▸ **Written problem**: Could you lay out the material as a Markdown table with the columns Row and Material line, covering only the span from the line with "You are a computer-use" up to and including the last line of the material, and leaving out any blank lines?

※

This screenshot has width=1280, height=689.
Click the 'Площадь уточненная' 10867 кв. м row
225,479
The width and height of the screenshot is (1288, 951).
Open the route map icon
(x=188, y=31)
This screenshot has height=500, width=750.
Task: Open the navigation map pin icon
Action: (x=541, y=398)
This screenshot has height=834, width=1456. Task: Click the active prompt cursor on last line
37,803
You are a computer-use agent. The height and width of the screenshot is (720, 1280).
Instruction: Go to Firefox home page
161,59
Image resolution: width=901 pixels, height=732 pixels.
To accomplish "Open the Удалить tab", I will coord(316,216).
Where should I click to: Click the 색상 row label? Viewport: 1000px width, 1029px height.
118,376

※

▸ **Answer to the problem**:
| Row | Material line |
|---|---|
| 1 | You are a computer-use agent. The height and width of the screenshot is (720, 1280). |
| 2 | Instruction: Go to Firefox home page |
| 3 | 161,59 |
| 4 | Image resolution: width=901 pixels, height=732 pixels. |
| 5 | To accomplish "Open the Удалить tab", I will coord(316,216). |
| 6 | Where should I click to: Click the 색상 row label? Viewport: 1000px width, 1029px height. |
| 7 | 118,376 |